I am not an expert on disability, past or present. However, if “the personal is historical,” as the Nursing Clio tagline puts it, surely I have something to offer as an historian currently suffering from a significant disability that mimics the symptoms of a politician under fire for using adaptive technology and techniques – the same adaptations I used to produce this article while suffering from memory loss, brain fog, dyslexia, and dysgraphia.

The Fetterman fiasco erupted during my research leave from my academic home, the University of Montana. The purpose of my leave is to work on a book about Progressive-era social reformer and sex researcher Katharine Bement Davis – who herself has a few ableist skeletons in her closet as a one-time advocate of eugenics.

In late September and early October, as Fetterman’s campaign gained momentum and his critics intensified their crusade against him, I found myself with some spare time on my hands during a week-long stay in a hospital in Poughkeepsie, New York, far away from my research notes and laptop computer, as I recovered from a serious case of pneumonia – specifically, an uncommon form of the infection more commonly known as Legionnaires’ Disease.

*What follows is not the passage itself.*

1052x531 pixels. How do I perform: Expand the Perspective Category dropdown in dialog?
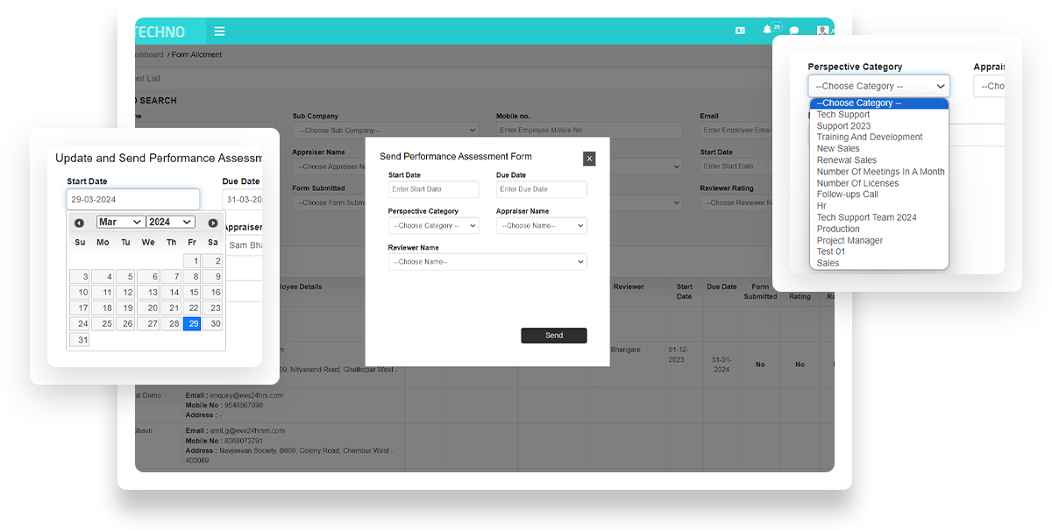pos(433,226)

Unlike most victims of Legionnaires’ Disease, first identified in the 1970s, I was not part of a large-scale outbreak. Indeed, public health authorities remain baffled about how I contracted a disease usually transmitted via contaminated water in hotel and hospital HVAC systems, given that I was nowhere near the New York City nursing home where a series of infections coincided with my own illness. While I could have been exposed in Montana or en route to New York, my symptoms revealed themselves – dramatically – in downtown Poughkeepsie, at a celebratory retirement dinner for Vassar College Professor Emerita Miriam Cohen.